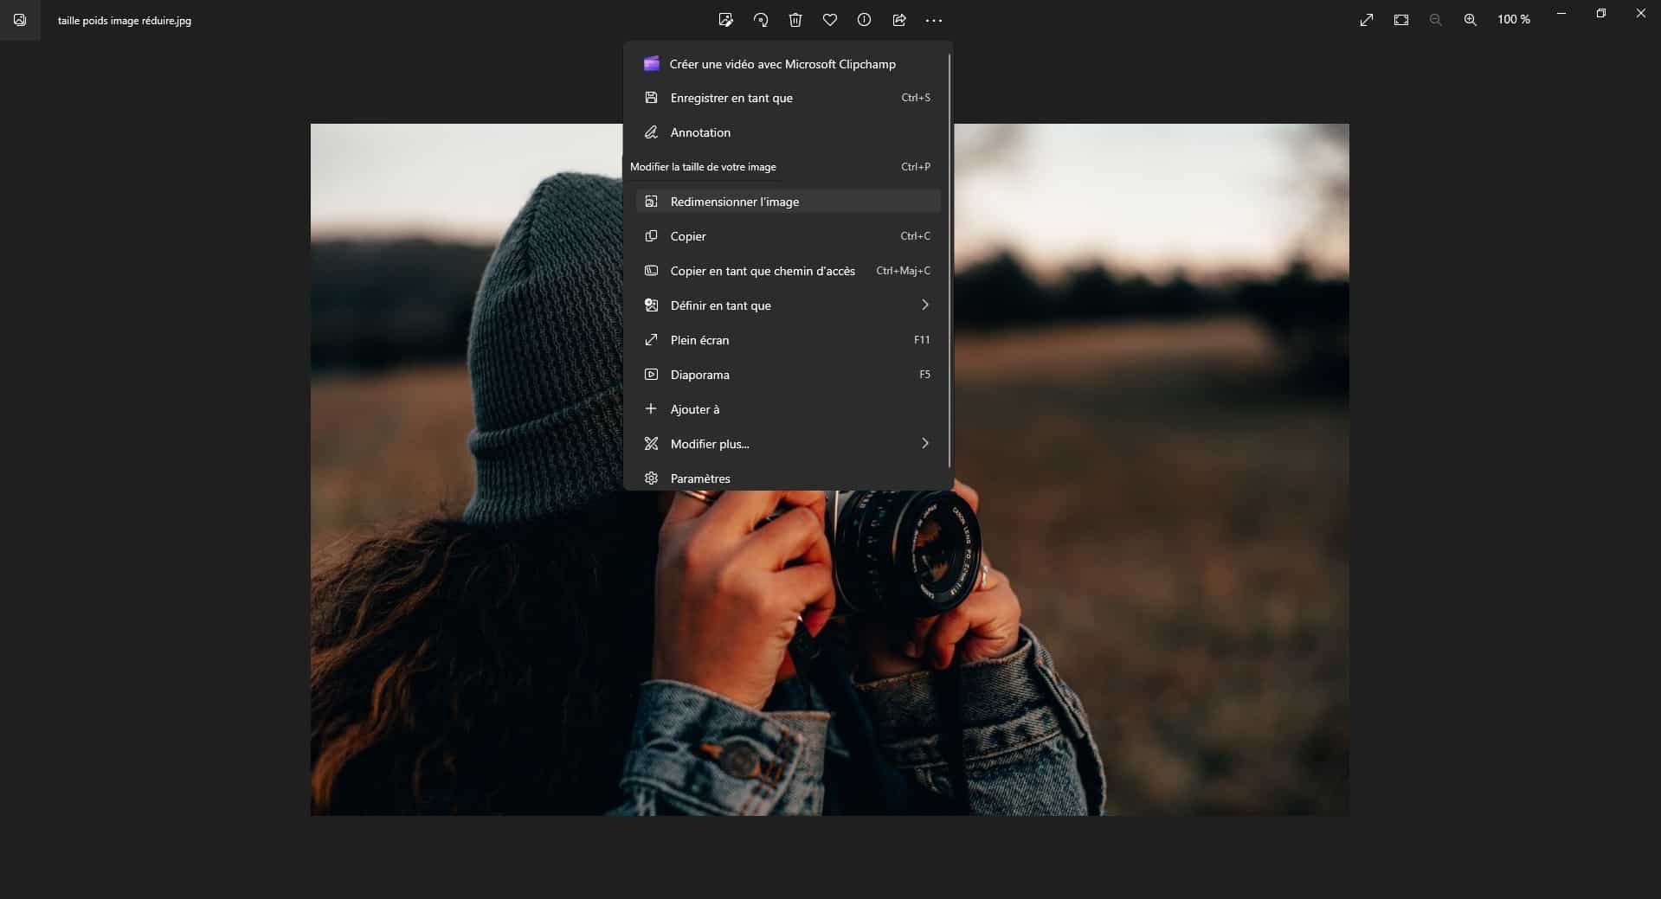Screen dimensions: 1661x899
Task: Click the Edit image icon in toolbar
Action: pos(725,20)
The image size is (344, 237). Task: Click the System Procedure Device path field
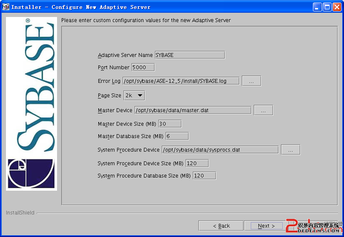coord(220,150)
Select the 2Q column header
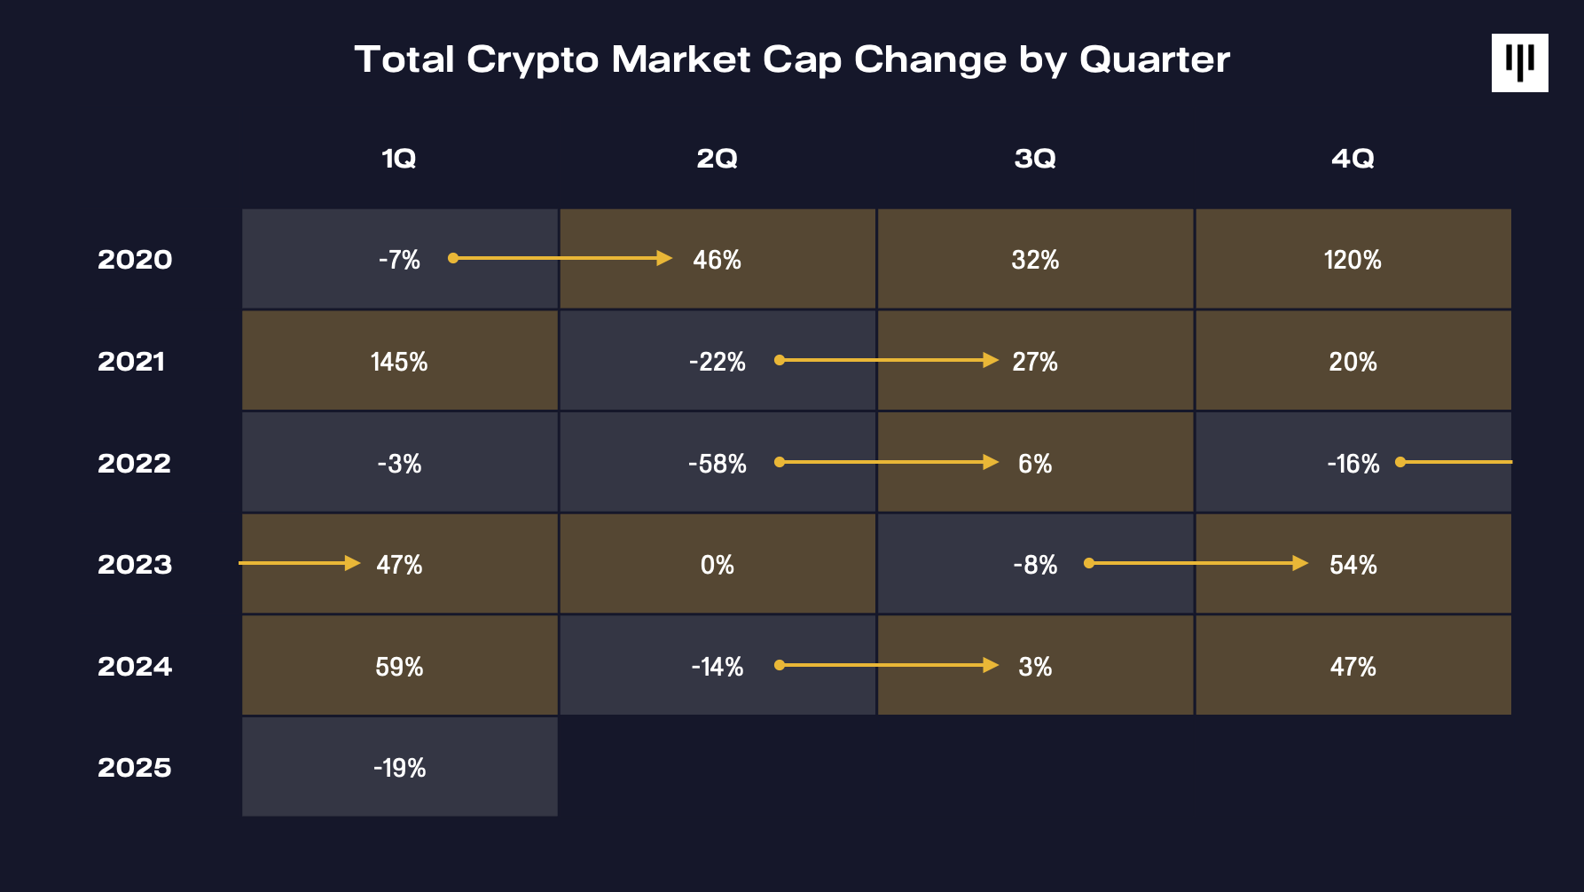The width and height of the screenshot is (1584, 892). [x=717, y=159]
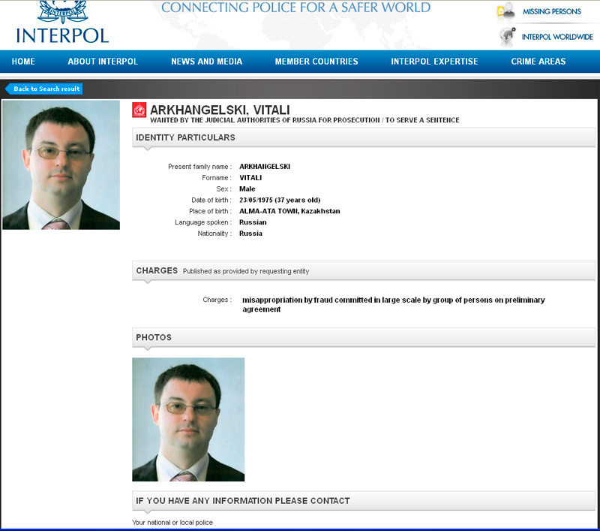The width and height of the screenshot is (600, 531).
Task: Open MEMBER COUNTRIES menu
Action: [x=317, y=62]
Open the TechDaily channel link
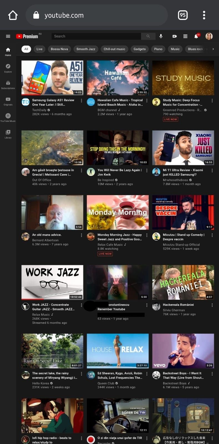Screen dimensions: 219x444 coord(39,110)
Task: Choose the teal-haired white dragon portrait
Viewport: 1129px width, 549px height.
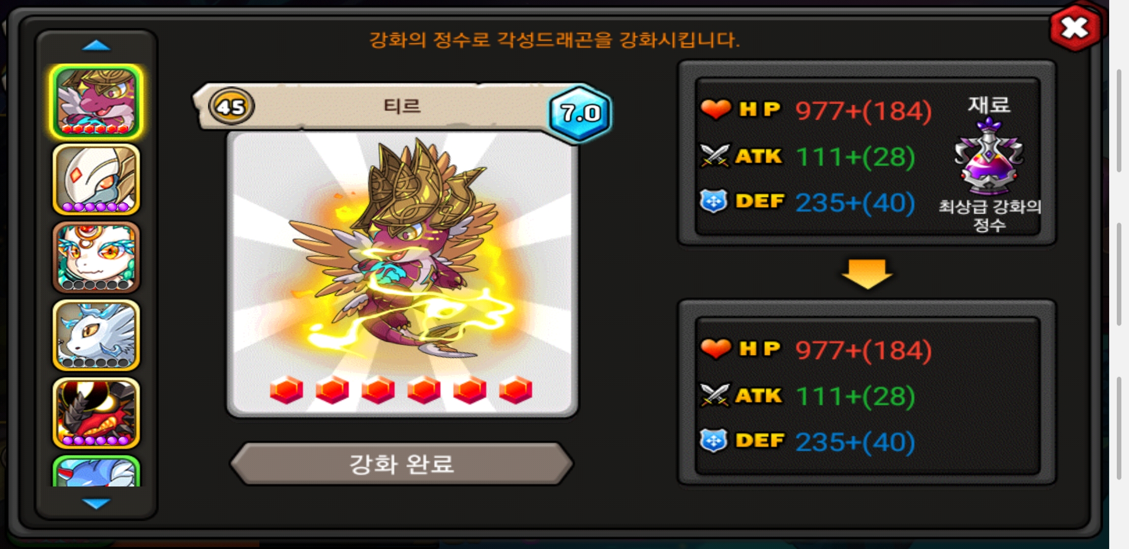Action: point(96,257)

####

> The problem
Please copy exactly, and only, the lines from the one that contains "Select the 2Q column header" through the last line of the data above, omitting all pictures.

> Response for this exercise
Select the 2Q column header
The width and height of the screenshot is (1584, 892). [x=717, y=159]
The width and height of the screenshot is (600, 531).
Task: Open MEMBER COUNTRIES menu
Action: [x=317, y=62]
Open the TechDaily channel link
Screen dimensions: 219x444 coord(39,110)
Task: Choose the teal-haired white dragon portrait
Viewport: 1129px width, 549px height.
Action: point(96,257)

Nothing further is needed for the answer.